**Excerpted passage:**
_ _ _
All living things on Earth depend on the Sun. Photosynthesis maintains the entire biosphere on Earth. As crucial factors for photosynthesis, chlorophylls link the Sun, which is 150 million kilometers away, to the life on Earth. Studying the molecular mechanisms of chlorophyll biosynthesis and photosynthesis is not only to satisfy our curiosity, but also to provide knowledge reserves for solving the many challenges faced by humanity. 

Phototrophs adapt to the available light resources in their niche via specific types of photosynthetic pigments and systems. A certain phototroph can only use a limited range of the solar spectrum. By using genetic engineering, we will break through the evolutionary gap so to splice the pigment biosynthetic pathways, to modify the inherent photosystems, and to assemble foreign photosystems in model photosynthetic organisms. We aim to understand the complex assembly mechanisms of photosystems and to obtain engineered ‘broad-spectrum’ photosynthetic bacteria that can make better use of solar energy.
_ _ _
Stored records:
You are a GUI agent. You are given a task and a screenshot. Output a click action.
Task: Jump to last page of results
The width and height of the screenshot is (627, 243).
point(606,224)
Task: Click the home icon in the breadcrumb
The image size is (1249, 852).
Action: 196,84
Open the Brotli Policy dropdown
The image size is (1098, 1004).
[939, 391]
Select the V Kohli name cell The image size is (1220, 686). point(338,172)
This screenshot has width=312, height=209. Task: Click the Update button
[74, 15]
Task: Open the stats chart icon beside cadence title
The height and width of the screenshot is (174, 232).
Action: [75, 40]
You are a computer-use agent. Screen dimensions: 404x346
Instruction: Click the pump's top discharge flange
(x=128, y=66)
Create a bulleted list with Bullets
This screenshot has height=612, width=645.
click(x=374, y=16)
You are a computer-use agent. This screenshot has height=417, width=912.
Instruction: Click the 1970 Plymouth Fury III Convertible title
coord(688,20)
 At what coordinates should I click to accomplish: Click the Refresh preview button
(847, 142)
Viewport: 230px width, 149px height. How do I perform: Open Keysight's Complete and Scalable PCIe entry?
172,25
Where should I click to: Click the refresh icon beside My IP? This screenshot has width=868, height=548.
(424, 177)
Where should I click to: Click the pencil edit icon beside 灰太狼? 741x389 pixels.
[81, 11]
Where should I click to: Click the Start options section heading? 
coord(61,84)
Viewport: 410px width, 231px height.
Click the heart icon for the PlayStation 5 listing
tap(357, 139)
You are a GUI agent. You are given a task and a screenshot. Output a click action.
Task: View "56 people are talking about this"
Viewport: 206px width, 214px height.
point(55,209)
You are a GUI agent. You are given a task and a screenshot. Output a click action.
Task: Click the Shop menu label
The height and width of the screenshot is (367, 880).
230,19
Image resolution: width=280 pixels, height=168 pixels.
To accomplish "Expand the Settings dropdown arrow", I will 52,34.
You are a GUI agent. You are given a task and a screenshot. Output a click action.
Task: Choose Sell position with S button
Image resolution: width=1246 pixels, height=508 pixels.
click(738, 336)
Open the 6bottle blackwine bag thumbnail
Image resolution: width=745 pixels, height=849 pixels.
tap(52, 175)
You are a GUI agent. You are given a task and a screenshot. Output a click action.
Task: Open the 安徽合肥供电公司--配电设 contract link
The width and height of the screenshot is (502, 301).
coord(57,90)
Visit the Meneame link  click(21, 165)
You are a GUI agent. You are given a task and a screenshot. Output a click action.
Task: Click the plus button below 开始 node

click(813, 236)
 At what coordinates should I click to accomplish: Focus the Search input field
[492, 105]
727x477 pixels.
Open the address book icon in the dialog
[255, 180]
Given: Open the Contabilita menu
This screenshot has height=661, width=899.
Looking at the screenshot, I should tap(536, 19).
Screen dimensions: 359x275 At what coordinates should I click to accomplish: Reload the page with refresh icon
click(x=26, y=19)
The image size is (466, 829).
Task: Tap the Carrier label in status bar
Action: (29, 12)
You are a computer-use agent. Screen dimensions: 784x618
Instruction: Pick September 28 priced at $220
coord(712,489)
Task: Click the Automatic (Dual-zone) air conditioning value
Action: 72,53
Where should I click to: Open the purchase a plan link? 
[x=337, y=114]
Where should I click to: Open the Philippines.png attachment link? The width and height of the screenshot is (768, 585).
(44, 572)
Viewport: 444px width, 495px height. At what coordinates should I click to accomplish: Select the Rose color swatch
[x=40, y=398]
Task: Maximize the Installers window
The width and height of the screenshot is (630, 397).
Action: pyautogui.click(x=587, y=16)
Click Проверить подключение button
_ _ _
Extend the passage on chlorophyll and photosynthesis research by writing what comes after its final sentence.

In this long-term project, we attempt to integrate all our knowledge of photosynthesis and use the methodology of genetic engineering and synthetic biology to gradually build a photosystem from the bottom up in heterotrophic microorganisms. At the initial stage we will conduct the project in prokaryotes, mainly E. coli, and later the plan may be extended to eukaryotic microorganisms, such as yeast. This project is extremely challenging, and its ultimate goal is to establish a functional photosystem in heterotrophic organisms that is able to harvest light energy and carry out photochemical reactions in harmony with the energy metabolism of the host.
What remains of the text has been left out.